What the task asks:
Repeat every line from the line containing "Image resolution: width=475" to the end of the data, exactly. Leave the pictures out.

BEGIN

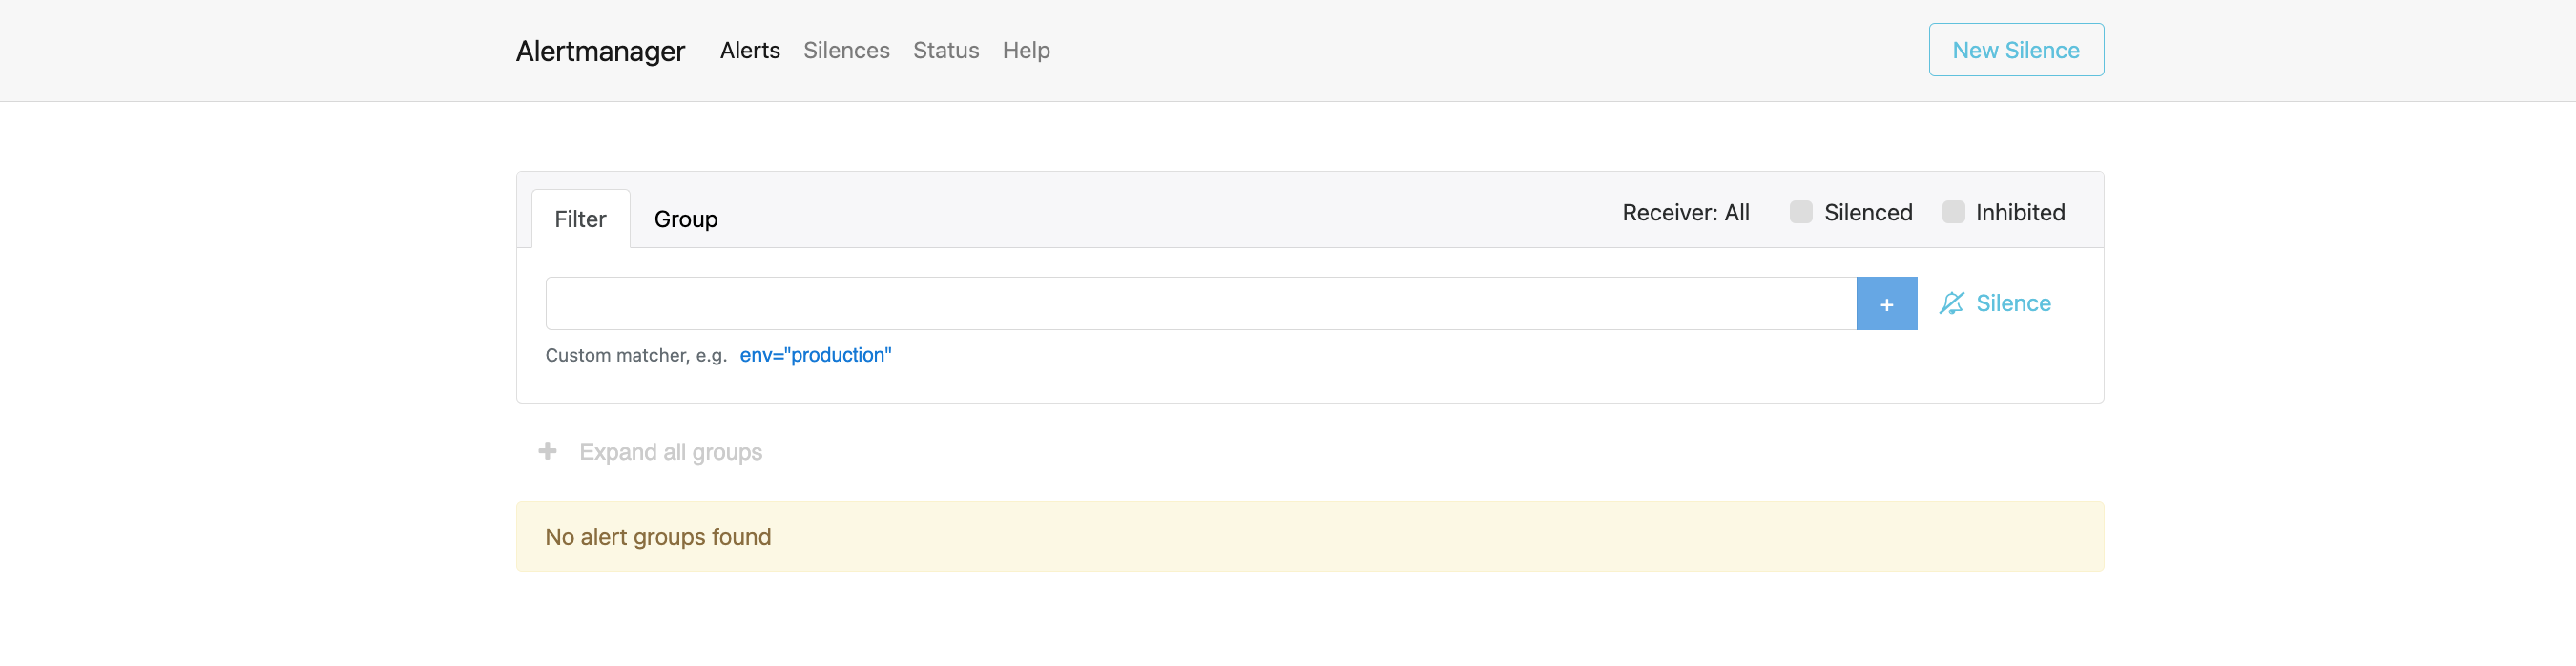The image size is (2576, 666).
Task: Open the Status page
Action: tap(945, 50)
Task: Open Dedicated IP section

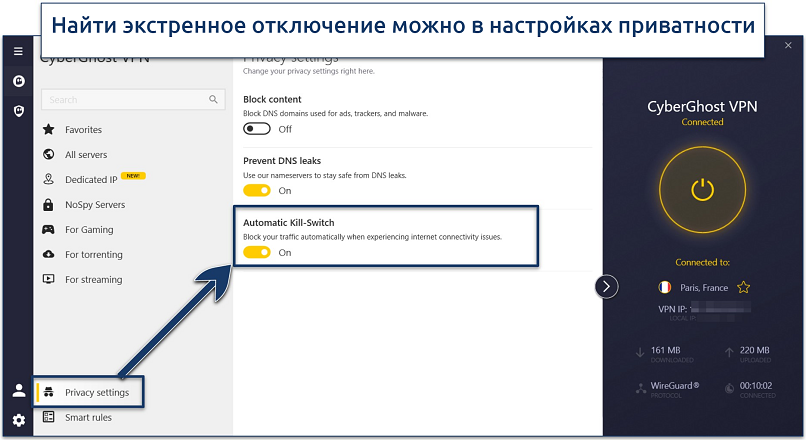Action: click(91, 180)
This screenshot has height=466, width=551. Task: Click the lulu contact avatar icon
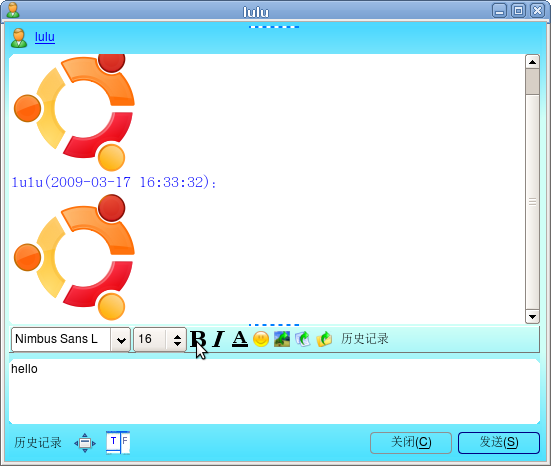coord(19,38)

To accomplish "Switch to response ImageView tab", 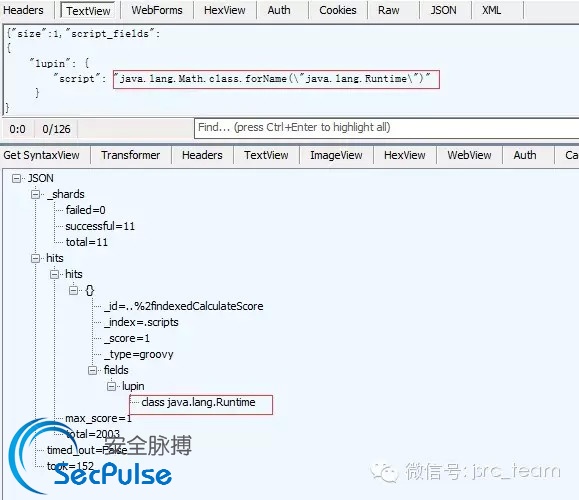I will 336,155.
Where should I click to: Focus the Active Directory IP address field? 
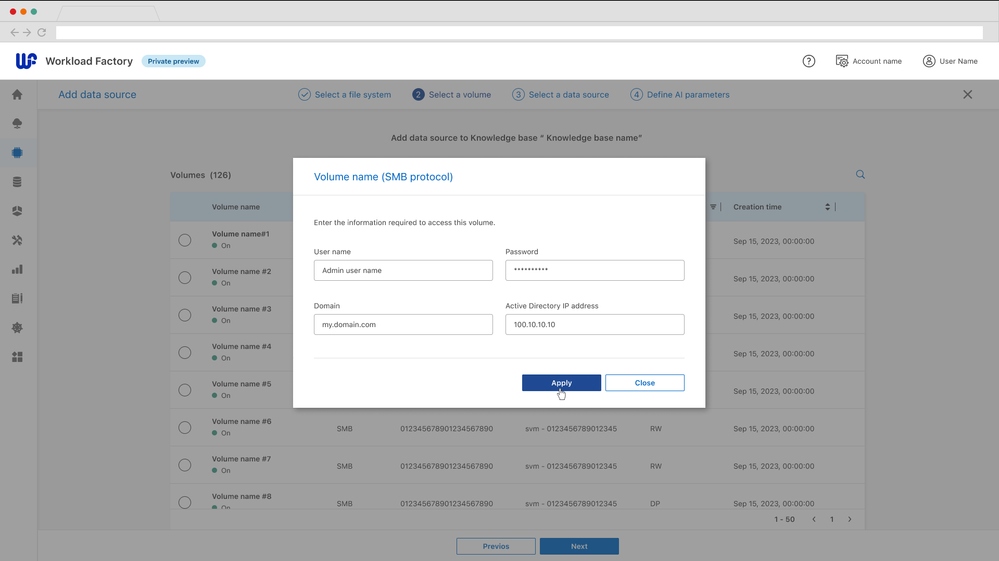coord(594,325)
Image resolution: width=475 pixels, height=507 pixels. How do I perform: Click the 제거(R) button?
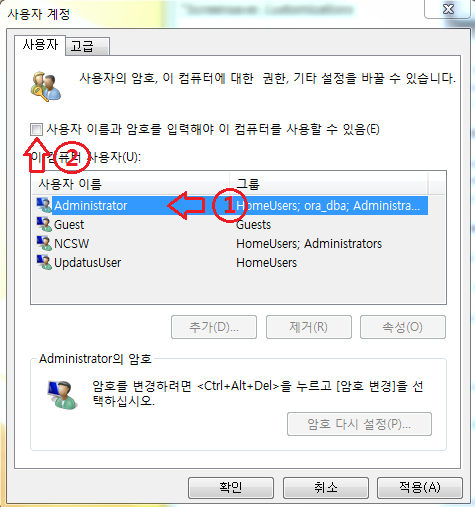coord(309,327)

END

Answer to the exercise:
Image resolution: width=475 pixels, height=507 pixels. How do I perform: Click the 제거(R) button?
coord(309,327)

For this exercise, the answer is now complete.